Advanced

Encryption for AI Systems

AI systems create new encryption challenges compared to traditional software: prompts carry sensitive user context across networks, vector embeddings encode semantic meaning that may be partially reversible, and model weights represent significant intellectual property. Standard encryption practices apply, but require AI-specific application to each data type in the pipeline.

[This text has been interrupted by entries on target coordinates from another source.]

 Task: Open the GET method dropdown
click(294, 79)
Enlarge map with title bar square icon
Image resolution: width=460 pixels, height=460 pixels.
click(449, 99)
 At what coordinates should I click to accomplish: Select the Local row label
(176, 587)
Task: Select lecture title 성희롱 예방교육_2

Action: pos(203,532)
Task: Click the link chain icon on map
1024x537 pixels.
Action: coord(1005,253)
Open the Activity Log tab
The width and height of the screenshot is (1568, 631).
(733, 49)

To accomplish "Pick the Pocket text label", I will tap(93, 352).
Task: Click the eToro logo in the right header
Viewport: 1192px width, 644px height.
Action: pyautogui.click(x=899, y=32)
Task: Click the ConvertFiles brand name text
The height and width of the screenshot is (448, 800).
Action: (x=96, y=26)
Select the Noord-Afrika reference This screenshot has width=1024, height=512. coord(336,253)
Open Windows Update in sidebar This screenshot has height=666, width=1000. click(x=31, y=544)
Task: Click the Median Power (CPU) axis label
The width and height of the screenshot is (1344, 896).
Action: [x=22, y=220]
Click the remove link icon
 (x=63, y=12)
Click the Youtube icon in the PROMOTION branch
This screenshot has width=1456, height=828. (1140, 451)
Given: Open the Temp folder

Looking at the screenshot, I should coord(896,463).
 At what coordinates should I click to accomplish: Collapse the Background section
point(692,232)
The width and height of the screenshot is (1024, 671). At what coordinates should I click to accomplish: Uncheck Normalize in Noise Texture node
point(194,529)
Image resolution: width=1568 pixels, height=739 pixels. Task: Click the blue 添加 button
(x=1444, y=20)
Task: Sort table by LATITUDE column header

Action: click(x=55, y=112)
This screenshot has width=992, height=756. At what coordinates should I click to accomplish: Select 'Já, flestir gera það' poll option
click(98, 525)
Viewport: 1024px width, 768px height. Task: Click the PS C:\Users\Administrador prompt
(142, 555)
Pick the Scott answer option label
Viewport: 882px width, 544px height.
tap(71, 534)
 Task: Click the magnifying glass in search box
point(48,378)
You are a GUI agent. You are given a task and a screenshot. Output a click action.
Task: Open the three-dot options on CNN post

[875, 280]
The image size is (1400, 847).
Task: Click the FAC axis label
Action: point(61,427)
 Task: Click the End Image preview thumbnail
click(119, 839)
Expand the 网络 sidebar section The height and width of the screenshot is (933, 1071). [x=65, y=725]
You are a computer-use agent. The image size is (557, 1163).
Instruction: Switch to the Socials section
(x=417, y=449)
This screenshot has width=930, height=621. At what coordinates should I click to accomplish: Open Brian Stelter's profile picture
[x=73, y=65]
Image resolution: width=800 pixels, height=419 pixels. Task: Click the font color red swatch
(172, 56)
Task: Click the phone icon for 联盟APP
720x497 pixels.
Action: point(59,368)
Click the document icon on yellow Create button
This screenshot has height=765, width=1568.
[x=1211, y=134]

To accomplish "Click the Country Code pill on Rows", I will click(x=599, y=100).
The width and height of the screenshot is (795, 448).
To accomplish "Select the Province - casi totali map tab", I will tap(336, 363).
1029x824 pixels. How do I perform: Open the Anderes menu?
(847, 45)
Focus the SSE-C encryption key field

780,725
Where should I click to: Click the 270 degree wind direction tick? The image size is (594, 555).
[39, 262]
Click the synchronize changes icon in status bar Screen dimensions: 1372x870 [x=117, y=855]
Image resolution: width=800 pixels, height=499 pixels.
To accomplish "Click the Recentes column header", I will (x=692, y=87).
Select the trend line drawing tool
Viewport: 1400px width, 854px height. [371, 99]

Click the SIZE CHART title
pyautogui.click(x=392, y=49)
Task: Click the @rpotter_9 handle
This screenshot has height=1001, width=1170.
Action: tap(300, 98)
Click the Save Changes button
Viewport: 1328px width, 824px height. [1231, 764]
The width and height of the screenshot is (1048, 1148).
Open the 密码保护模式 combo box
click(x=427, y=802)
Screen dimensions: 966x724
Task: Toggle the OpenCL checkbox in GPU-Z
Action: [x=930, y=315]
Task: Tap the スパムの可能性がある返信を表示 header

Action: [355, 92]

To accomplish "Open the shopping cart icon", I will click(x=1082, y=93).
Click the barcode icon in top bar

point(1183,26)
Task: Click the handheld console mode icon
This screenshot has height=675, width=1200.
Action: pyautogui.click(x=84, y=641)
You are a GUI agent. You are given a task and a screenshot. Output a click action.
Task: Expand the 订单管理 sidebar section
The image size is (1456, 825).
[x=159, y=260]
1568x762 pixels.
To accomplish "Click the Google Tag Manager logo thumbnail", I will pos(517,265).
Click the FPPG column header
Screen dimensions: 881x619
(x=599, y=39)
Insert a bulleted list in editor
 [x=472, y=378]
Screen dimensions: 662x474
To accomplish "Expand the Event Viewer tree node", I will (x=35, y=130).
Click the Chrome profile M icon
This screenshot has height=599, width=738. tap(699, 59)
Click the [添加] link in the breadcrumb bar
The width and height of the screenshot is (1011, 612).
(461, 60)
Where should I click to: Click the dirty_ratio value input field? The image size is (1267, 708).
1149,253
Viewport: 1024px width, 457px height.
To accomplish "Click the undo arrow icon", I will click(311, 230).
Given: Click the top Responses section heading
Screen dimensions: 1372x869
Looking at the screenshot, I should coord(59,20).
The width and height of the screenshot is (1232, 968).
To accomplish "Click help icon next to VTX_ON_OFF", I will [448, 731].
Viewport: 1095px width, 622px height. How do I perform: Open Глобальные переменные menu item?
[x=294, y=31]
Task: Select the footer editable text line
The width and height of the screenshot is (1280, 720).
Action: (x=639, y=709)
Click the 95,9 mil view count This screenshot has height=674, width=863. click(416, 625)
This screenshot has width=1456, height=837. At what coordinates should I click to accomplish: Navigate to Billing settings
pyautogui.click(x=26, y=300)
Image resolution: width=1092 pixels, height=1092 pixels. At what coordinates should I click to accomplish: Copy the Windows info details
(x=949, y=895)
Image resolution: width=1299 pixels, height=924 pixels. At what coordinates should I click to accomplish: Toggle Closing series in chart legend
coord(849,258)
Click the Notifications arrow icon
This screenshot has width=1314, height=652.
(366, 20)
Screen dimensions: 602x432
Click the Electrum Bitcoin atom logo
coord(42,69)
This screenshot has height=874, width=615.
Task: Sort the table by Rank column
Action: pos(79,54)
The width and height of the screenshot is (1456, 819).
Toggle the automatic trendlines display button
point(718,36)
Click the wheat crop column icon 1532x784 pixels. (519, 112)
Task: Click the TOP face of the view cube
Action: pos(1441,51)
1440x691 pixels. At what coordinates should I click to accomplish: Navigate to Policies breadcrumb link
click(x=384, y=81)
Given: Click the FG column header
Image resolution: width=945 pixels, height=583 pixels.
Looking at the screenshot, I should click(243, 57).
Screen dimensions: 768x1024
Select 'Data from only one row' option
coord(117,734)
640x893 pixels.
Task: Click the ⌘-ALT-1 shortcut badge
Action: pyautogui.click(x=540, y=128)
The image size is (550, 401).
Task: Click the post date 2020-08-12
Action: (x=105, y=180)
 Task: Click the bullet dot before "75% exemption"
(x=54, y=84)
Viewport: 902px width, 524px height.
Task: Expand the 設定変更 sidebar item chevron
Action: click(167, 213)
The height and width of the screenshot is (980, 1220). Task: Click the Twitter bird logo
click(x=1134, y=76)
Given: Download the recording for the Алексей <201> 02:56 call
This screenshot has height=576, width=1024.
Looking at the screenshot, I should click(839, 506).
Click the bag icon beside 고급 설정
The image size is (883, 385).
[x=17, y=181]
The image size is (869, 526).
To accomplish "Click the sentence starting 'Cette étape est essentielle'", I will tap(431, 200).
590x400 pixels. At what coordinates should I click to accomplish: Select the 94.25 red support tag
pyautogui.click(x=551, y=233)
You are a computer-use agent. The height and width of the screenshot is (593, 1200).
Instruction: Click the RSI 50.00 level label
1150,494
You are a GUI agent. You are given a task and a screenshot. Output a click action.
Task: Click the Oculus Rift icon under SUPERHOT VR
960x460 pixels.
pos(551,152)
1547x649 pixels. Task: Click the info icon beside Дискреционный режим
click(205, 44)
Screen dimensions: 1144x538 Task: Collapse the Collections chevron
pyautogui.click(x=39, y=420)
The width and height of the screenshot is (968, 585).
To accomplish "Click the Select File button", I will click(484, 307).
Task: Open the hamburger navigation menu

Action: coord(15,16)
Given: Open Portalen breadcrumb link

Where Data Moves and What to Encrypt

Data type	In transit	At rest
User prompts	TLS 1.2+ mandatory; mTLS for internal services	Encrypt conversation logs; consider pseudonymisation before storage
Model responses	TLS 1.2+ for all API calls	Encrypt response cache and stored outputs
Vector embeddings	TLS for vector DB API calls	Verify vector DB provider encrypts at rest; not default on all providers
Fine-tuning datasets	TLS for upload; verify provider's storage encryption	Encrypt local copies; AES-256 minimum
Model weights (self-hosted)	TLS for download from registry	Encrypt at rest; restrict read access to inference service only
API keys and secrets	Never transmitted in URL parameters or log output	Vault (HashiCorp Vault, AWS Secrets Manager, Azure Key Vault); never in config files

Encryption in Transit

Requirements

TLS 1.2 minimum; TLS 1.3 preferred for all external API calls
Certificate validation: never disable certificate checks in production (common in test code that reaches prod)
mTLS for internal service-to-service communication in sensitive pipelines
HTTP/2 for streaming model responses (reduces connection overhead)

Common mistakes

Disabling TLS verification with verify=False or equivalent — common in dev, leaks to prod
Logging full API URLs containing API keys as query parameters
Using HTTP (not HTTPS) for internal services on the assumption the network is trusted
Not pinning TLS certificates for high-sensitivity connections to provider APIs

Encryption at Rest

Key management service	Best for	Key rotation
AWS KMS	AWS-native deployments; integrates with S3, RDS, EBS, Bedrock	Automatic annual rotation; manual on-demand
Azure Key Vault	Azure-native; integrates with Azure AI, Cosmos DB, Blob Storage	Configurable rotation policy; automatic notification on expiry
HashiCorp Vault	Multi-cloud; self-hosted; dynamic secrets; fine-grained policies	Dynamic secret leases with auto-revocation; configurable TTL
Google Cloud KMS	GCP-native; integrates with Vertex AI, BigQuery, Cloud Storage	Automatic rotation; supports CMEK (customer-managed encryption keys)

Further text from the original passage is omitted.